Even today oats are not important in the Mediterranean basin. North Africa and, to a certain extent, East Africa, make considerable use of this grain - a warm climate species that did not exist before our era. But one suspects it is because oats are able to extract nutrients from a soil in which wheat or barley would starve. On the European shores of the Mediterranean, the cultivation of oats is negligible.
Despised or not, oats have played an important role in human nutrition. It is true that their primary role is to feed animals, particularly horses, who take to them with particular avidity. Thus at about the time of the Crusades, when crop rotation was being practiced in central Europe for the first time (oats are particulary suitable as a rotation crop), the increase in the availability of oats encouraged an increase also in the use of horses. This expanded the peasants' area of operation - previously they had been unable to establish themselves farther from marketing centers than they or their oxen could walk, round trip, in a single day. The horse was faster, so the locations of farm villages were altered.

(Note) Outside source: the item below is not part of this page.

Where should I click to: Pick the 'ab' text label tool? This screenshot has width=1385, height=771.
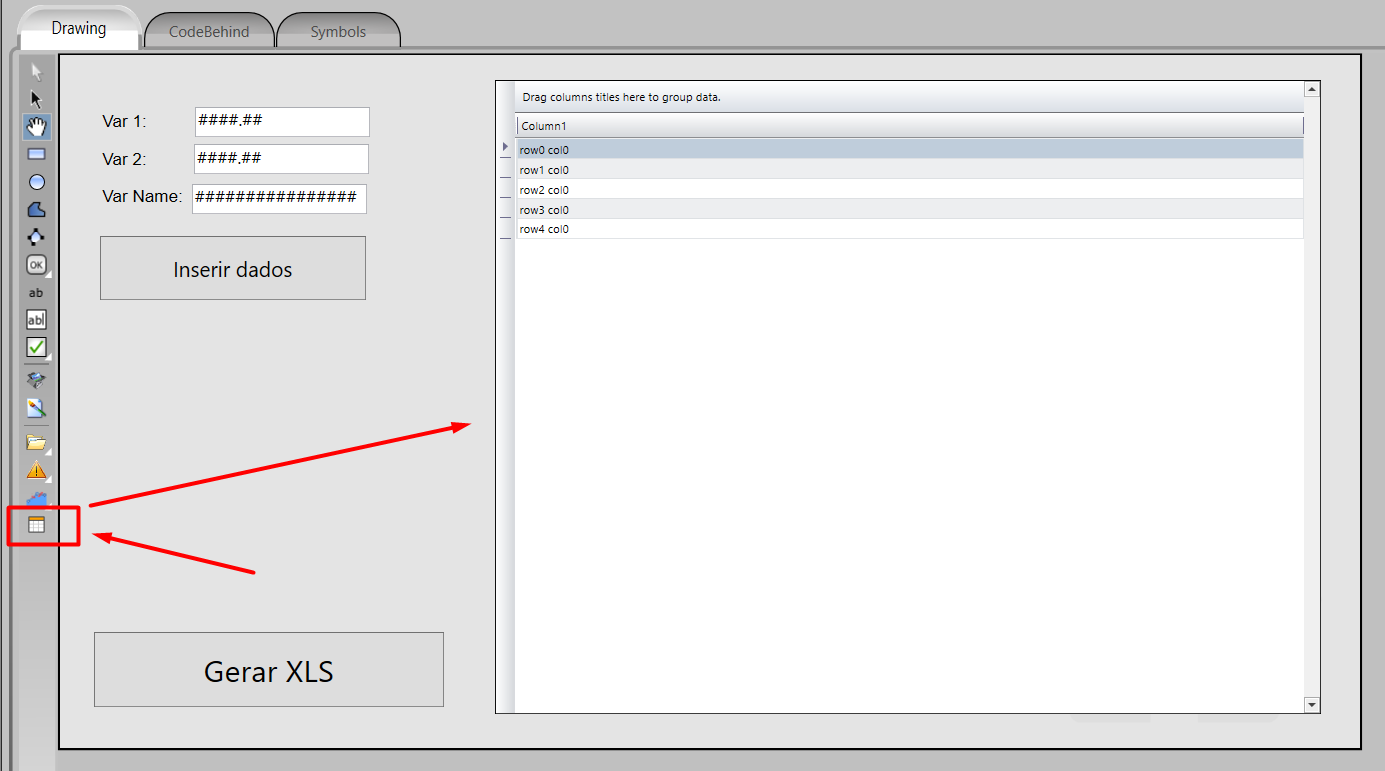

Oatmeal remained popular, or at least useful, through medieval times because a great deal of the food was heavily salted to preserve it. The cook's problem was to get rid of enough salt to make dishes palatable. When it was discovered that oatmeal absorbs salt, it became common practice to hang a muslin bag full of oatmeal in the kettle in which salted foods were boiling. When the bag was removed, a good deal of the salt left with it.
The people who felt the greatest affinity for oats were Celts, first of all the Scots. An old Scottish cookbook calls the oat "one of the sweetest grains to cook with." It is, in any case, the Scots who have rung the most changes on oats and have even developed a special vocabulary to deal with them. Corn, which stands in English-speaking areas for the most-used grain in each, mean oats in Scotland. The stick with which the batter for oatcakes is stirred is known as a spurtle and the utensil on which they cooked is not a griddle but a girdle . The bannock is an oatcake too large for convenient handling by a single eater, so it is broken into quarters known as farls . Brose is raw or toasted oatmeal over which some boiling liquid is poured. Oatmeal, naturally, goes into haggis .

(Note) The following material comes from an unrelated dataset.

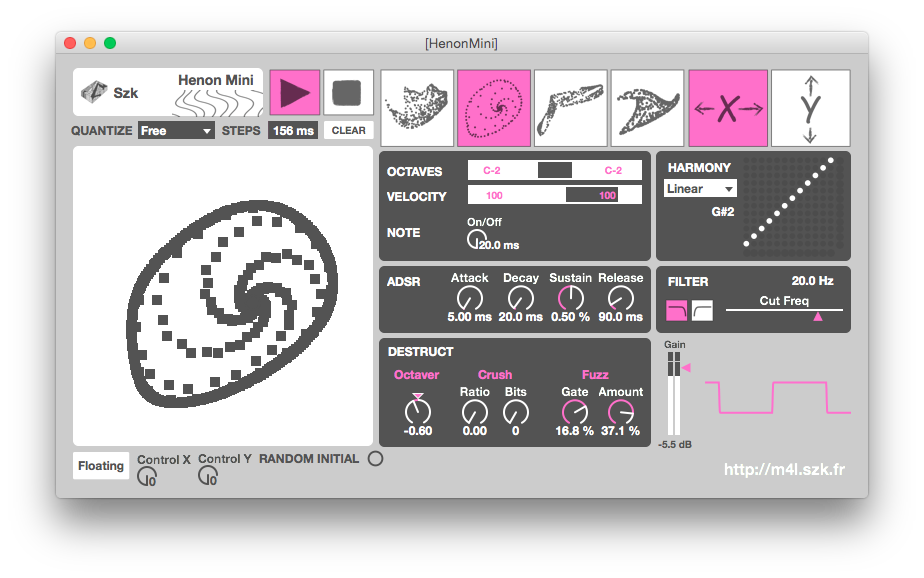Click the Steps 156 ms field

[293, 131]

Scots have a ritual for eating oatmeal that reaches into their history. In 1786, Hartolome Faujas de St. Fonda, a French visitor to the Isie of Ulva, described this national dish a sort fo pap oatmeal and water. "In eating this thick pap, each spoonful is plunged alternately into cream, which is always alongside." This remains the traditional fashion for eating oatmeal in Scotland. Scots look upon those who sugar or pour milk over oats as effete. They put cream or milk in a separate bowl and dip each spoonful of oatmeal into it as they go along.

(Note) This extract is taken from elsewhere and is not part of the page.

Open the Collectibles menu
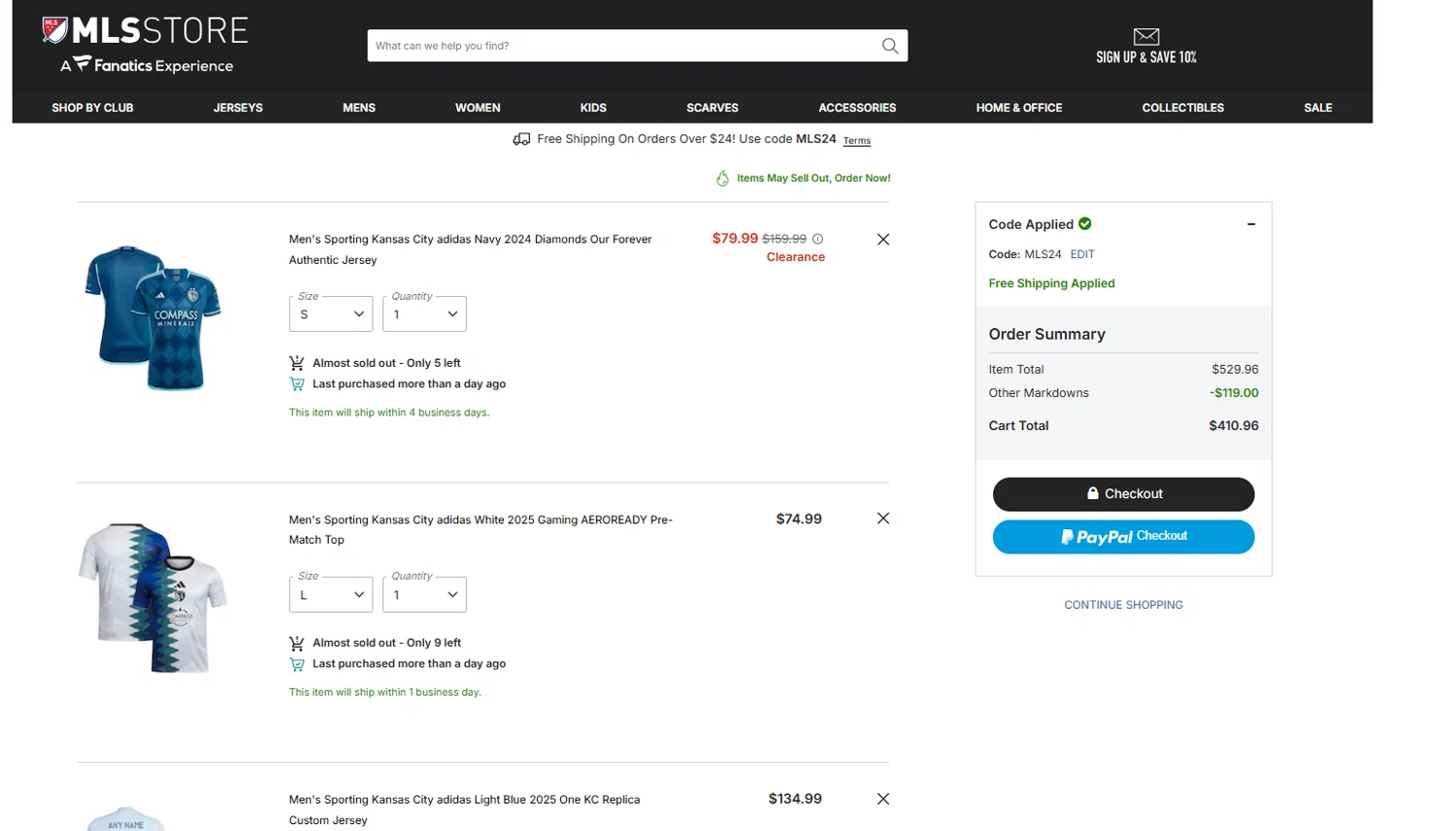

The Welsh take their oats in the form of brewis , oatmeal broth, or siot , oatcakes soaked in buttermilk. The Irish are confirmed oat eaters also, but if they have any special formula for dealing with them, I do not know about it. In France, where the Bretons are Celts too oatmeal is sometimes called "Breton gruel" because of the importance of oats in the diet of Britany.
The one part of France where oatmeal is relatively common is the central mountains. Oatmeal is a warming food in harsh high-altitude climates. This gave rise to an old custom in Upper Provence where a suitor made a ritual visit to a girl's family, during which oatmeal with grated cheese was served.
The young woman indicated the degree of her interest in the suit by sprinkling her cheese scantily or liberally on the oatmeal. If she had no interest in him at all, she slipped a few grains of oats into his pocket.
Some obstinate males refused to take the hint to absent themselves speedily. In this case, the young lady seized a brand from the fire and pointed the unlighted end at him.
This custom has probably disappeared with the open fireplace, but when a girl today rejects a suitor, they still say, "Shegave him the oats."